Pixel coordinate grounding data:
• • • • •

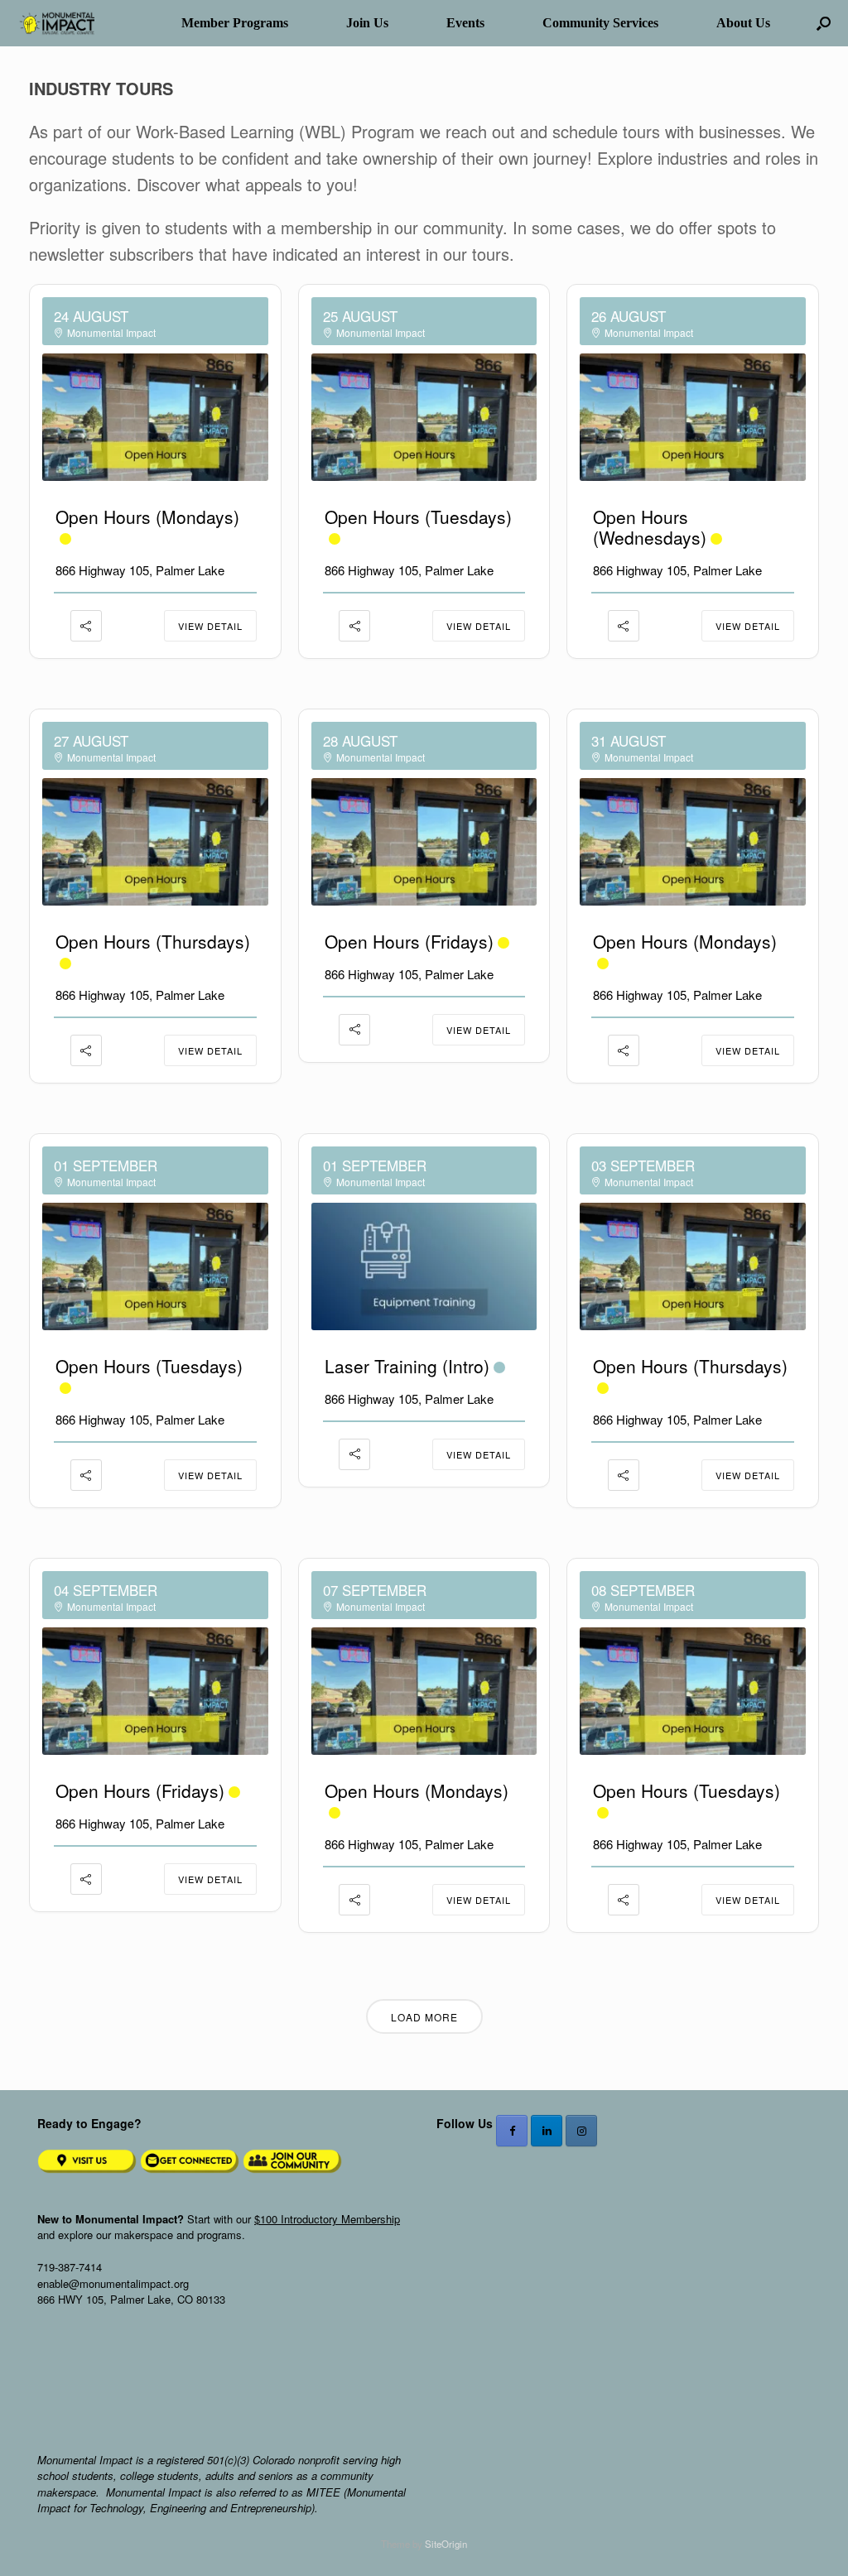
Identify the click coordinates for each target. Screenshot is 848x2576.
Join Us (367, 23)
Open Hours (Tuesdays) (418, 516)
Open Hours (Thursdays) (152, 941)
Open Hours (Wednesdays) (649, 527)
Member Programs (234, 23)
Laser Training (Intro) (407, 1365)
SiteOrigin (446, 2543)
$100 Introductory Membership (327, 2219)
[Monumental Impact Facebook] (512, 2130)
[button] (823, 23)
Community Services (600, 23)
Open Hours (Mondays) (147, 516)
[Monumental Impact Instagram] (581, 2130)
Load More (424, 2017)
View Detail (210, 625)
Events (465, 23)
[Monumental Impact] (55, 23)
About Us (743, 23)
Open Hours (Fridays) (409, 941)
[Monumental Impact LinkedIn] (546, 2130)
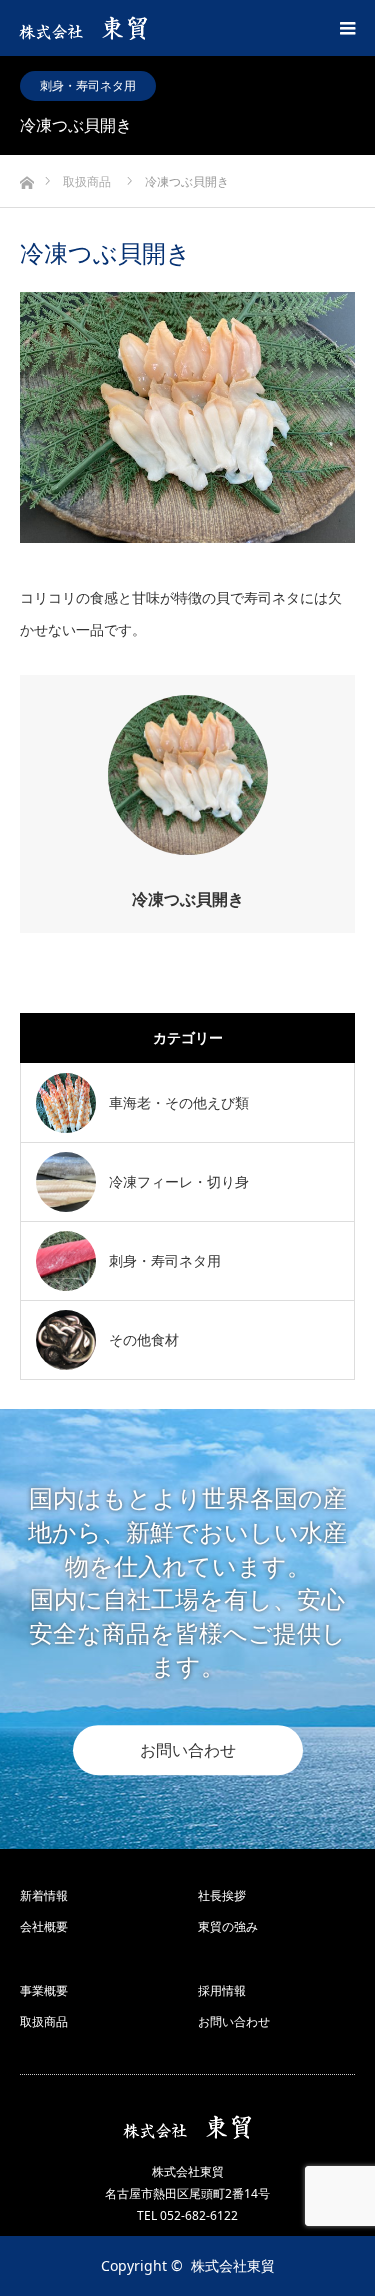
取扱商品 (44, 2021)
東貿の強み (228, 1926)
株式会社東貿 (233, 2265)
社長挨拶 (222, 1895)
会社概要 (44, 1926)
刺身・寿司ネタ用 (88, 85)
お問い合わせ (188, 1750)
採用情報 (222, 1990)
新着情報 (44, 1895)
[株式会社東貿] (83, 28)
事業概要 (44, 1990)
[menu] (347, 28)
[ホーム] (26, 177)
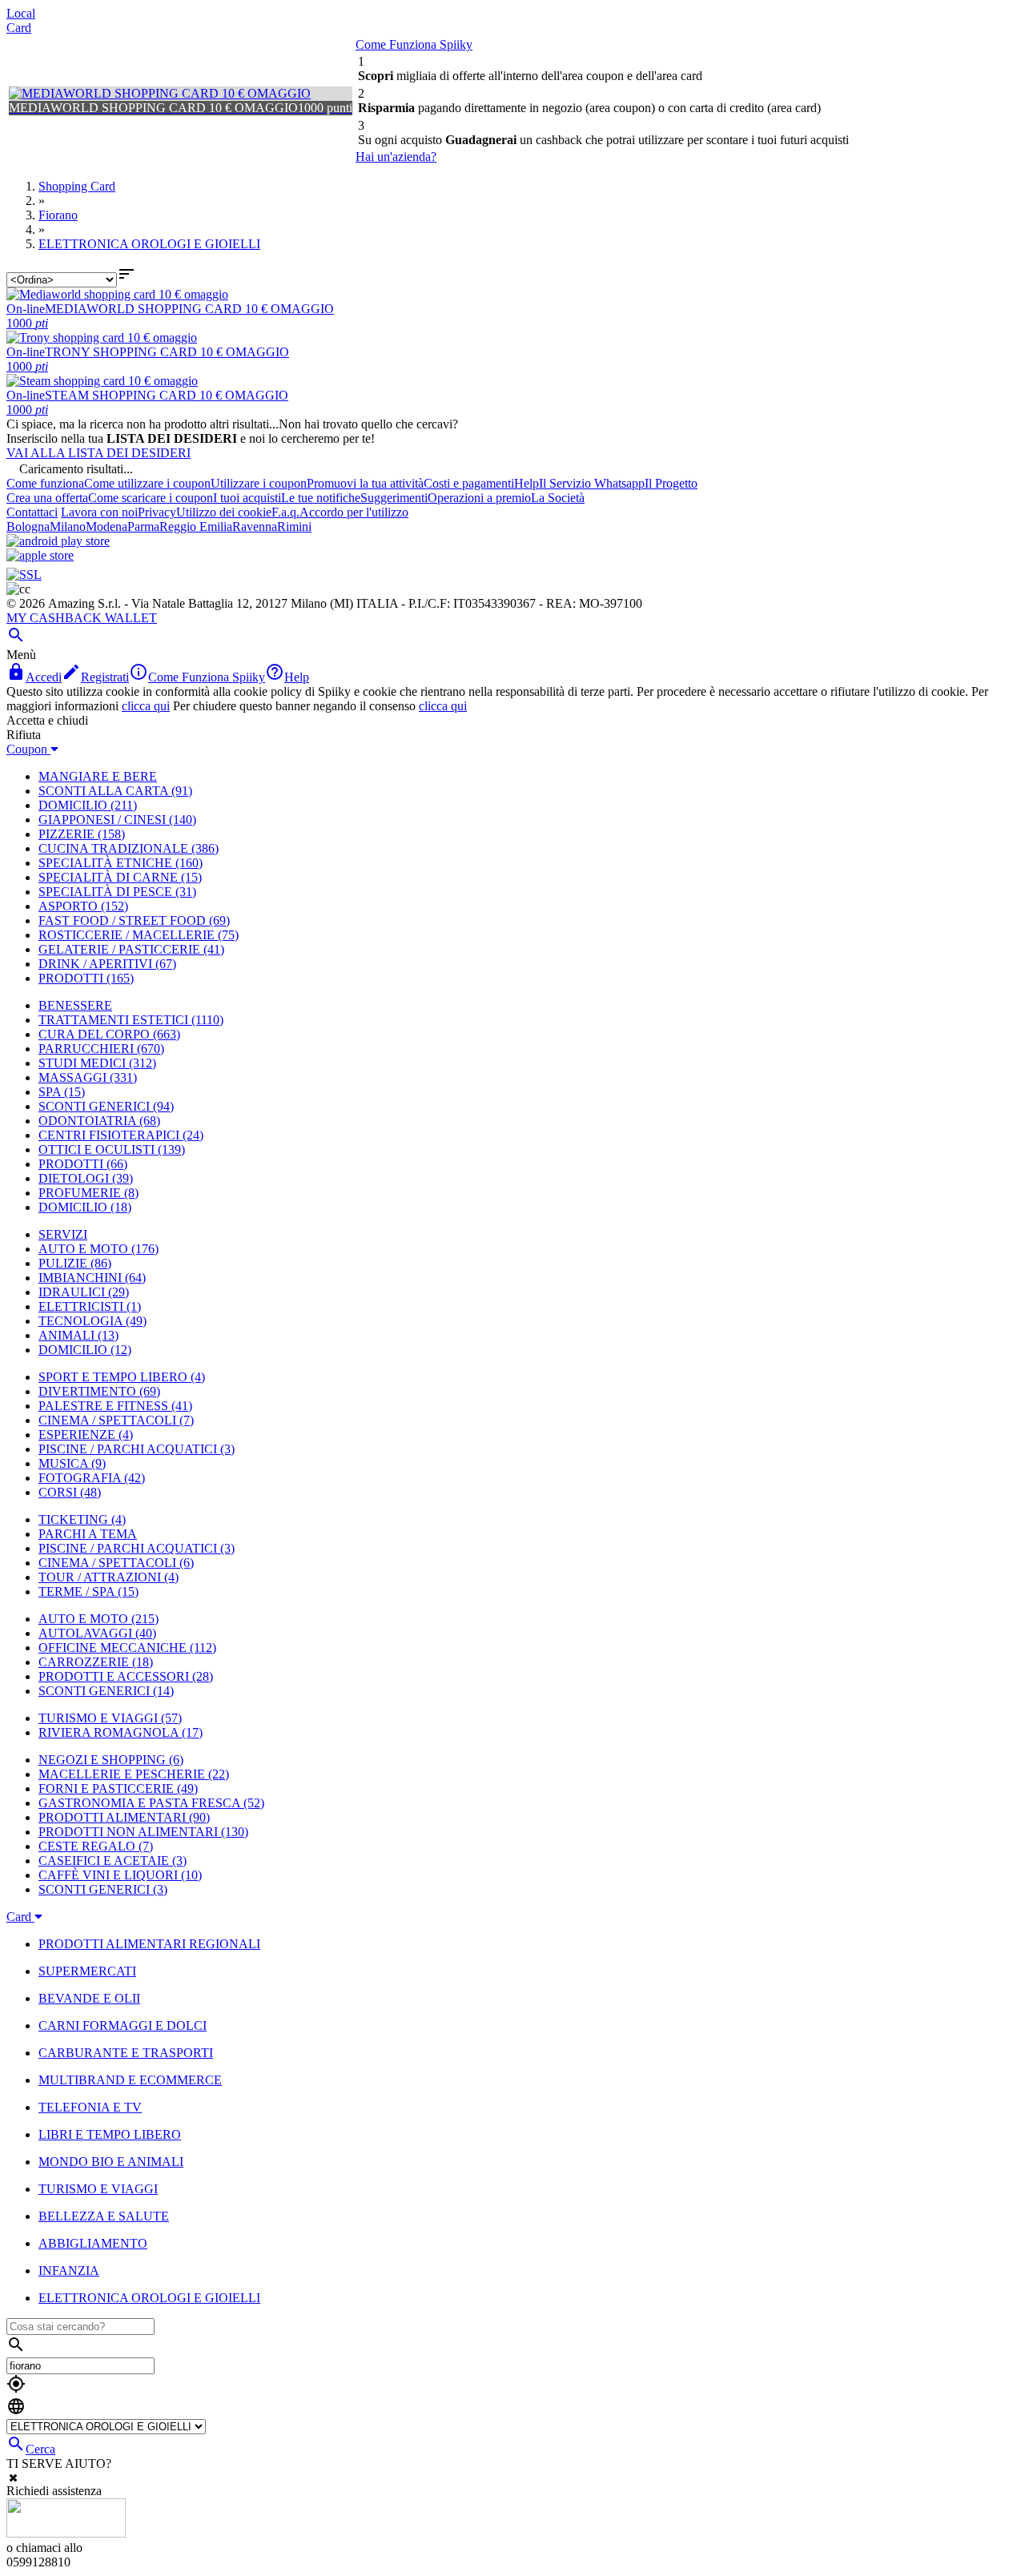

• • • • •

### Problem to solve
Please keep the pictures out and reproduce the records above exactly.

### Solution to this problem
Identify the click coordinates for each target. Screenshot is 848x2576.
Join Us (367, 23)
Open Hours (Tuesdays) (418, 516)
Open Hours (Thursdays) (152, 941)
Open Hours (Wednesdays) (649, 527)
Member Programs (234, 23)
Laser Training (Intro) (407, 1365)
SiteOrigin (446, 2543)
$100 Introductory Membership (327, 2219)
[Monumental Impact Facebook] (512, 2130)
[button] (823, 23)
Community Services (600, 23)
Open Hours (Mondays) (147, 516)
[Monumental Impact Instagram] (581, 2130)
Load More (424, 2017)
View Detail (210, 625)
Events (465, 23)
[Monumental Impact] (55, 23)
About Us (743, 23)
Open Hours (Fridays) (409, 941)
[Monumental Impact LinkedIn] (546, 2130)
取扱商品 (44, 2021)
東貿の強み (228, 1926)
株式会社東貿 (233, 2265)
社長挨拶 (222, 1895)
会社概要 (44, 1926)
刺身・寿司ネタ用 (88, 85)
お問い合わせ (188, 1750)
採用情報 (222, 1990)
新着情報 (44, 1895)
[株式会社東貿] (83, 28)
事業概要 (44, 1990)
[menu] (347, 28)
[ホーム] (26, 177)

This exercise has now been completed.